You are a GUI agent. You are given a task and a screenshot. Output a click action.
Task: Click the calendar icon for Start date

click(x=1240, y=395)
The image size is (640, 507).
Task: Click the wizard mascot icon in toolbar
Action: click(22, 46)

________________

TASK → Retype each entry exactly, leaving none of them out.

RESULT OF THIS EXERCISE →
You are a GUI agent. You are given a task and a screenshot. Output a click action.
Task: Click the calendar icon for Start date

click(x=1240, y=395)
The image size is (640, 507).
Task: Click the wizard mascot icon in toolbar
Action: click(22, 46)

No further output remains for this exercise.